RECORDS FOR THIS EXERCISE START

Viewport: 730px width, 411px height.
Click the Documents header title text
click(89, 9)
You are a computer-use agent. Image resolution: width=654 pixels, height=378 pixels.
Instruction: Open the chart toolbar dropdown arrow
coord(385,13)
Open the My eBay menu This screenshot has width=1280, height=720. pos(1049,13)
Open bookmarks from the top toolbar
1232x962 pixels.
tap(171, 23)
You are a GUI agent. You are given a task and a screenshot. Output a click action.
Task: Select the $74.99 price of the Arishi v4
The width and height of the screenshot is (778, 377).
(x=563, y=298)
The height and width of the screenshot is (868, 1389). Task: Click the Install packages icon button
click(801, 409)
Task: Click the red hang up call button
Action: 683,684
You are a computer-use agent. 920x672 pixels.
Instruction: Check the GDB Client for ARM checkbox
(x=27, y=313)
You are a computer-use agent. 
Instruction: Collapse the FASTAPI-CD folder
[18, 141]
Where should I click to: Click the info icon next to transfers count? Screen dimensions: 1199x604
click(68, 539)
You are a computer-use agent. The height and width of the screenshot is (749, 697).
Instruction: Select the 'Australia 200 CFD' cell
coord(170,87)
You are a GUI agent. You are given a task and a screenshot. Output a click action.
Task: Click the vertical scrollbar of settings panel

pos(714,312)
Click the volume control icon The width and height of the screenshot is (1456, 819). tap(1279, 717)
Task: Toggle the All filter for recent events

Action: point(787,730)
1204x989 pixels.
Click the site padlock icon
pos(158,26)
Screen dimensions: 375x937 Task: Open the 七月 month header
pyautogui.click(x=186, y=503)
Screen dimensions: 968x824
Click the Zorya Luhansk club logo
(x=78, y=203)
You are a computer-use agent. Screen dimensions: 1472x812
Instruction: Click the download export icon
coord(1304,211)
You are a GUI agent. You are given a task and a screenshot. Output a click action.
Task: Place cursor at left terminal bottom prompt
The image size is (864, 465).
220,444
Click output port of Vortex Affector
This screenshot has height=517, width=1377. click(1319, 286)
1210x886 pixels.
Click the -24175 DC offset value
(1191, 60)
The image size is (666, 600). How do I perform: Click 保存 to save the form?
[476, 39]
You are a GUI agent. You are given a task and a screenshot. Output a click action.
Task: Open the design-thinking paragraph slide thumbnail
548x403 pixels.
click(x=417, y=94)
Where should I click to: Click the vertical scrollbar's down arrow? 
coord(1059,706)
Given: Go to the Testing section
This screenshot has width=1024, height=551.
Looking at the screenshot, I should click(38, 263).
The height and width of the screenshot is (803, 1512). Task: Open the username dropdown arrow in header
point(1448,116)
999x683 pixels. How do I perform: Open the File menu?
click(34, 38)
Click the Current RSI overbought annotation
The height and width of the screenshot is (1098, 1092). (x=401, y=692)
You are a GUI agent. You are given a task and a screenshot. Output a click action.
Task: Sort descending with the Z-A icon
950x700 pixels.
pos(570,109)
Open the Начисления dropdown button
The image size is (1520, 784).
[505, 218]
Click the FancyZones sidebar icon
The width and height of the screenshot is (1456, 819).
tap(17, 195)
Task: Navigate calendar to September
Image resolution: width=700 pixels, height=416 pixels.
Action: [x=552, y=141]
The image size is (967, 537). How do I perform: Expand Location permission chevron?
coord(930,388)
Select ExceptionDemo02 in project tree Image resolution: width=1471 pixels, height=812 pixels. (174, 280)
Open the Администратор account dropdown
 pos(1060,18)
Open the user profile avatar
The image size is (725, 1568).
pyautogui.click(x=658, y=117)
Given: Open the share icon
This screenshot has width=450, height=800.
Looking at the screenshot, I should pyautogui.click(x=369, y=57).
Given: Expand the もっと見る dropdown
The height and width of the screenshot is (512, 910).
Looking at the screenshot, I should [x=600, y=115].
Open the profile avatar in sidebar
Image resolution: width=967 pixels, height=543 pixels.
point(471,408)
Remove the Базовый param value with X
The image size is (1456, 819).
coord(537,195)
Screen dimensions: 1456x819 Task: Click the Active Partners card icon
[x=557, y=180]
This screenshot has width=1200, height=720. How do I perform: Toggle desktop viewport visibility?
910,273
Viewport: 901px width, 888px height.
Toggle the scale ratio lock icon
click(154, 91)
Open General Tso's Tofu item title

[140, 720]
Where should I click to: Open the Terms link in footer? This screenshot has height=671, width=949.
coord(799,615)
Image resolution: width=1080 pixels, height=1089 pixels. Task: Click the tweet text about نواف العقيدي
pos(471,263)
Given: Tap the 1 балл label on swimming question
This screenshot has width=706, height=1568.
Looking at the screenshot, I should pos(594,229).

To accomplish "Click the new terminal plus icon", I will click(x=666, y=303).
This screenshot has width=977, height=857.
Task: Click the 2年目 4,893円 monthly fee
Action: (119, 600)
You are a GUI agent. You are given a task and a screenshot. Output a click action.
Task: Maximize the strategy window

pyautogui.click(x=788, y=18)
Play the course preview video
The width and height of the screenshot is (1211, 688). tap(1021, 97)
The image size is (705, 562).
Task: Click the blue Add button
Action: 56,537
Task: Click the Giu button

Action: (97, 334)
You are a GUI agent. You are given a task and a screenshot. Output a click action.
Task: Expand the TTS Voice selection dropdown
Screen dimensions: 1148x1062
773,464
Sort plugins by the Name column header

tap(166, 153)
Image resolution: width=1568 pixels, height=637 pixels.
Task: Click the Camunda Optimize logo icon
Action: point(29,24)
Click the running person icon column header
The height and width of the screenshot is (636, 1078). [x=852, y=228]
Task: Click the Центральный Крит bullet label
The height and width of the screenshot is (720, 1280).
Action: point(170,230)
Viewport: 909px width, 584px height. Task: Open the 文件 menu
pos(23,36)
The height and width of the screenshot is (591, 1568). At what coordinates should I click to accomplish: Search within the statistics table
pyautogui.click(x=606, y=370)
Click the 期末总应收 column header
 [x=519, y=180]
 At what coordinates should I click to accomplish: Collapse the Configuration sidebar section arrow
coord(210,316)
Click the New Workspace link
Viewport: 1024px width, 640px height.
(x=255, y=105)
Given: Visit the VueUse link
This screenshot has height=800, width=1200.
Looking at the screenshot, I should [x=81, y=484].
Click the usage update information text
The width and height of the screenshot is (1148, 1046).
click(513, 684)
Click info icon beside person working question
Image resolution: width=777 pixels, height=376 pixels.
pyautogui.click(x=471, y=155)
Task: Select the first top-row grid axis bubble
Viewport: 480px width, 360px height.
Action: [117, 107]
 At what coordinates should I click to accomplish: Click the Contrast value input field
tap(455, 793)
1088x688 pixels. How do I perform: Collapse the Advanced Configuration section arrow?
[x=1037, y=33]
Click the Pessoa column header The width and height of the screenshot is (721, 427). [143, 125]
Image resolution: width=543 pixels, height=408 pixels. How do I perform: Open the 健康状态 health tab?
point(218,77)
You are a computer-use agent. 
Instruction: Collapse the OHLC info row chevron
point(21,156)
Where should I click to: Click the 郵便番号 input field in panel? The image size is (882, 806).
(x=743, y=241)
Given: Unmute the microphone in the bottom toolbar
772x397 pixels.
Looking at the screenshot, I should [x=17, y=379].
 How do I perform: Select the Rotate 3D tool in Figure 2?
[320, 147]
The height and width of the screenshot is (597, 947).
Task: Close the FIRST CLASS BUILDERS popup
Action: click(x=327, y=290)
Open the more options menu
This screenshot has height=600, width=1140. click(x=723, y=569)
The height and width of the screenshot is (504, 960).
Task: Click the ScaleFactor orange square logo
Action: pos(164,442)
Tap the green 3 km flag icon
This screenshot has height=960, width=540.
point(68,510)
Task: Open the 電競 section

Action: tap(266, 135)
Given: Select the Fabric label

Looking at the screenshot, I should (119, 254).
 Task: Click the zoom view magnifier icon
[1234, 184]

RECORDS FOR THIS EXERCISE END

TASK REQUIREMENTS: The required answer is the complete data, repeated exactly.

ANSWER TO THE PROBLEM:
Viewport: 730px width, 411px height.
Click the Documents header title text
click(89, 9)
You are a computer-use agent. Image resolution: width=654 pixels, height=378 pixels.
Instruction: Open the chart toolbar dropdown arrow
coord(385,13)
Open the My eBay menu This screenshot has width=1280, height=720. pos(1049,13)
Open bookmarks from the top toolbar
1232x962 pixels.
tap(171, 23)
You are a GUI agent. You are given a task and a screenshot. Output a click action.
Task: Select the $74.99 price of the Arishi v4
The width and height of the screenshot is (778, 377).
(x=563, y=298)
The height and width of the screenshot is (868, 1389). Task: Click the Install packages icon button
click(801, 409)
Task: Click the red hang up call button
Action: 683,684
You are a computer-use agent. 920x672 pixels.
Instruction: Check the GDB Client for ARM checkbox
(x=27, y=313)
You are a computer-use agent. 
Instruction: Collapse the FASTAPI-CD folder
[18, 141]
Where should I click to: Click the info icon next to transfers count? Screen dimensions: 1199x604
click(68, 539)
You are a computer-use agent. The height and width of the screenshot is (749, 697).
Instruction: Select the 'Australia 200 CFD' cell
coord(170,87)
You are a GUI agent. You are given a task and a screenshot. Output a click action.
Task: Click the vertical scrollbar of settings panel

pos(714,312)
Click the volume control icon The width and height of the screenshot is (1456, 819). tap(1279, 717)
Task: Toggle the All filter for recent events

Action: point(787,730)
1204x989 pixels.
Click the site padlock icon
pos(158,26)
Screen dimensions: 375x937 Task: Open the 七月 month header
pyautogui.click(x=186, y=503)
Screen dimensions: 968x824
Click the Zorya Luhansk club logo
(x=78, y=203)
You are a computer-use agent. Screen dimensions: 1472x812
Instruction: Click the download export icon
coord(1304,211)
You are a GUI agent. You are given a task and a screenshot. Output a click action.
Task: Place cursor at left terminal bottom prompt
The image size is (864, 465).
220,444
Click output port of Vortex Affector
This screenshot has height=517, width=1377. click(1319, 286)
1210x886 pixels.
Click the -24175 DC offset value
(1191, 60)
The image size is (666, 600). How do I perform: Click 保存 to save the form?
[476, 39]
You are a GUI agent. You are given a task and a screenshot. Output a click action.
Task: Open the design-thinking paragraph slide thumbnail
548x403 pixels.
click(x=417, y=94)
Where should I click to: Click the vertical scrollbar's down arrow? 
coord(1059,706)
Given: Go to the Testing section
This screenshot has width=1024, height=551.
Looking at the screenshot, I should click(38, 263).
The height and width of the screenshot is (803, 1512). Task: Open the username dropdown arrow in header
point(1448,116)
999x683 pixels. How do I perform: Open the File menu?
click(34, 38)
Click the Current RSI overbought annotation
The height and width of the screenshot is (1098, 1092). (x=401, y=692)
You are a GUI agent. You are given a task and a screenshot. Output a click action.
Task: Sort descending with the Z-A icon
950x700 pixels.
pos(570,109)
Open the Начисления dropdown button
The image size is (1520, 784).
[505, 218]
Click the FancyZones sidebar icon
The width and height of the screenshot is (1456, 819).
tap(17, 195)
Task: Navigate calendar to September
Image resolution: width=700 pixels, height=416 pixels.
Action: [x=552, y=141]
The image size is (967, 537). How do I perform: Expand Location permission chevron?
coord(930,388)
Select ExceptionDemo02 in project tree Image resolution: width=1471 pixels, height=812 pixels. (174, 280)
Open the Администратор account dropdown
 pos(1060,18)
Open the user profile avatar
The image size is (725, 1568).
pyautogui.click(x=658, y=117)
Given: Open the share icon
This screenshot has width=450, height=800.
Looking at the screenshot, I should pyautogui.click(x=369, y=57).
Given: Expand the もっと見る dropdown
The height and width of the screenshot is (512, 910).
Looking at the screenshot, I should [x=600, y=115].
Open the profile avatar in sidebar
Image resolution: width=967 pixels, height=543 pixels.
point(471,408)
Remove the Базовый param value with X
The image size is (1456, 819).
coord(537,195)
Screen dimensions: 1456x819 Task: Click the Active Partners card icon
[x=557, y=180]
This screenshot has width=1200, height=720. How do I perform: Toggle desktop viewport visibility?
910,273
Viewport: 901px width, 888px height.
Toggle the scale ratio lock icon
click(154, 91)
Open General Tso's Tofu item title

[140, 720]
Where should I click to: Open the Terms link in footer? This screenshot has height=671, width=949.
coord(799,615)
Image resolution: width=1080 pixels, height=1089 pixels. Task: Click the tweet text about نواف العقيدي
pos(471,263)
Given: Tap the 1 балл label on swimming question
This screenshot has width=706, height=1568.
Looking at the screenshot, I should pos(594,229).

To accomplish "Click the new terminal plus icon", I will click(x=666, y=303).
This screenshot has width=977, height=857.
Task: Click the 2年目 4,893円 monthly fee
Action: (119, 600)
You are a GUI agent. You are given a task and a screenshot. Output a click action.
Task: Maximize the strategy window

pyautogui.click(x=788, y=18)
Play the course preview video
The width and height of the screenshot is (1211, 688). tap(1021, 97)
The image size is (705, 562).
Task: Click the blue Add button
Action: 56,537
Task: Click the Giu button

Action: (97, 334)
You are a GUI agent. You are given a task and a screenshot. Output a click action.
Task: Expand the TTS Voice selection dropdown
Screen dimensions: 1148x1062
773,464
Sort plugins by the Name column header

tap(166, 153)
Image resolution: width=1568 pixels, height=637 pixels.
Task: Click the Camunda Optimize logo icon
Action: point(29,24)
Click the running person icon column header
The height and width of the screenshot is (636, 1078). [x=852, y=228]
Task: Click the Центральный Крит bullet label
The height and width of the screenshot is (720, 1280).
Action: point(170,230)
Viewport: 909px width, 584px height. Task: Open the 文件 menu
pos(23,36)
The height and width of the screenshot is (591, 1568). At what coordinates should I click to accomplish: Search within the statistics table
pyautogui.click(x=606, y=370)
Click the 期末总应收 column header
 [x=519, y=180]
 At what coordinates should I click to accomplish: Collapse the Configuration sidebar section arrow
coord(210,316)
Click the New Workspace link
Viewport: 1024px width, 640px height.
(x=255, y=105)
Given: Visit the VueUse link
This screenshot has height=800, width=1200.
Looking at the screenshot, I should [x=81, y=484].
Click the usage update information text
The width and height of the screenshot is (1148, 1046).
click(513, 684)
Click info icon beside person working question
Image resolution: width=777 pixels, height=376 pixels.
pyautogui.click(x=471, y=155)
Task: Select the first top-row grid axis bubble
Viewport: 480px width, 360px height.
Action: [117, 107]
 At what coordinates should I click to accomplish: Click the Contrast value input field
tap(455, 793)
1088x688 pixels. How do I perform: Collapse the Advanced Configuration section arrow?
[x=1037, y=33]
Click the Pessoa column header The width and height of the screenshot is (721, 427). [143, 125]
Image resolution: width=543 pixels, height=408 pixels. How do I perform: Open the 健康状态 health tab?
point(218,77)
You are a computer-use agent. 
Instruction: Collapse the OHLC info row chevron
point(21,156)
Where should I click to: Click the 郵便番号 input field in panel? The image size is (882, 806).
(x=743, y=241)
Given: Unmute the microphone in the bottom toolbar
772x397 pixels.
Looking at the screenshot, I should [x=17, y=379].
 How do I perform: Select the Rotate 3D tool in Figure 2?
[320, 147]
The height and width of the screenshot is (597, 947).
Task: Close the FIRST CLASS BUILDERS popup
Action: click(x=327, y=290)
Open the more options menu
This screenshot has height=600, width=1140. click(x=723, y=569)
The height and width of the screenshot is (504, 960).
Task: Click the ScaleFactor orange square logo
Action: pos(164,442)
Tap the green 3 km flag icon
This screenshot has height=960, width=540.
point(68,510)
Task: Open the 電競 section

Action: tap(266, 135)
Given: Select the Fabric label

Looking at the screenshot, I should (119, 254).
 Task: Click the zoom view magnifier icon
[1234, 184]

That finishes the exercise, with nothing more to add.